Tuesday Dec 11th, 2018


According to a new study, healthy aging of the brain relies a great deal on the health of your heart and blood vessels during middle age.

Smoking, high blood pressure, obesity, diabetes, and high cholesterol all contribute to the health of a person’s blood vessels and vascular system, leading to hardening of the arteries and other disorders. These same factors are present in the elderly with high levels of a protein called amyloid, which is known to clump together in the brains of people with Alzheimer’s disease.

“So this suggests that vascular risk in middle age may play a direct role in the development of Alzheimer’s disease,” said lead researcher Dr. Rebecca Gottesman, assistant professor of neurology at the Johns Hopkins University School of Medicine.

Obesity in particular stood out as a strong risk factor. This, on its own will double a person’s risk of elevated amyloid later in life, said Steven Austad, chair of biology of aging and the evolution of life histories at the University of Alabama, Birmingham.

Gottesman and her colleagues examined data from nearly 350 people whose heart health had been tracked since 1987 as part of the ongoing study. The average age of the participants was 52 at the start of the study. The average follow-up time was almost 24 years.

When the participants entered the study, none of them had dementia.

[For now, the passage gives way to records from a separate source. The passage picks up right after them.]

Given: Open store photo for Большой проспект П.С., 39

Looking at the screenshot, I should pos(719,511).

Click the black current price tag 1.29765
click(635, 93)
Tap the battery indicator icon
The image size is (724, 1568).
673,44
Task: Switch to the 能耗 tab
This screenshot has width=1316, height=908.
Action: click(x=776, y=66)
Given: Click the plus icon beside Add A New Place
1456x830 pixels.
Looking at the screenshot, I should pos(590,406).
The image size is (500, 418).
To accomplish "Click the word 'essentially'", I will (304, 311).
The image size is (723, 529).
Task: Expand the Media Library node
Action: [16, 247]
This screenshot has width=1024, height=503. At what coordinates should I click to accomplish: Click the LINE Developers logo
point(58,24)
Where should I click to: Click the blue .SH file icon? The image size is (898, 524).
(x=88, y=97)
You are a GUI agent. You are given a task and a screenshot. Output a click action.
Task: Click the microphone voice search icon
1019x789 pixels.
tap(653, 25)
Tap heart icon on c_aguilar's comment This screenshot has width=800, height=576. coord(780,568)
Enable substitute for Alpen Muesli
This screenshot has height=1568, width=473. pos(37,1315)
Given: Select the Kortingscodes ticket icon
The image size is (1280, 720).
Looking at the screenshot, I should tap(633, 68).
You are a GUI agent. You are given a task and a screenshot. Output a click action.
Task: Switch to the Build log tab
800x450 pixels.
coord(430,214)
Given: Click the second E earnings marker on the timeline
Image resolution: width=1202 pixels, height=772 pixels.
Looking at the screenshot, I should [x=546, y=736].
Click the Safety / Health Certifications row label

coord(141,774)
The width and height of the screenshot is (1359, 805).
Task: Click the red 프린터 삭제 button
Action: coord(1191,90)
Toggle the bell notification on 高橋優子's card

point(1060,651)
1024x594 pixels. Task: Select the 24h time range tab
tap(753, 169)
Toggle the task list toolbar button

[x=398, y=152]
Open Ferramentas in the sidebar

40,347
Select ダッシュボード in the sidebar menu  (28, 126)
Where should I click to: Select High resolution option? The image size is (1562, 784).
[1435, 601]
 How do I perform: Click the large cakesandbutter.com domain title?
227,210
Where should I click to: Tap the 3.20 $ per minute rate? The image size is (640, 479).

About two decades later, they were asked to come back and undergo brain scans to check for signs of amyloid. The researchers discovered a link between heart risk factors and brain amyloid. The relationship did not vary based either on race or known genetic risk factors for Alzheimer’s.

Heart risk factors that cropped up late in life were not associated with brain amyloid deposits. What a person does in their middle age is what apparently contributes to their later risk of elevated amyloid, not what happens later, Gottesman said.

You don’t want to wait until your sixties to start taking care of yourself. It has to be a lifetime commitment.

~Findings published April 11 in the Journal of the American Medical Association.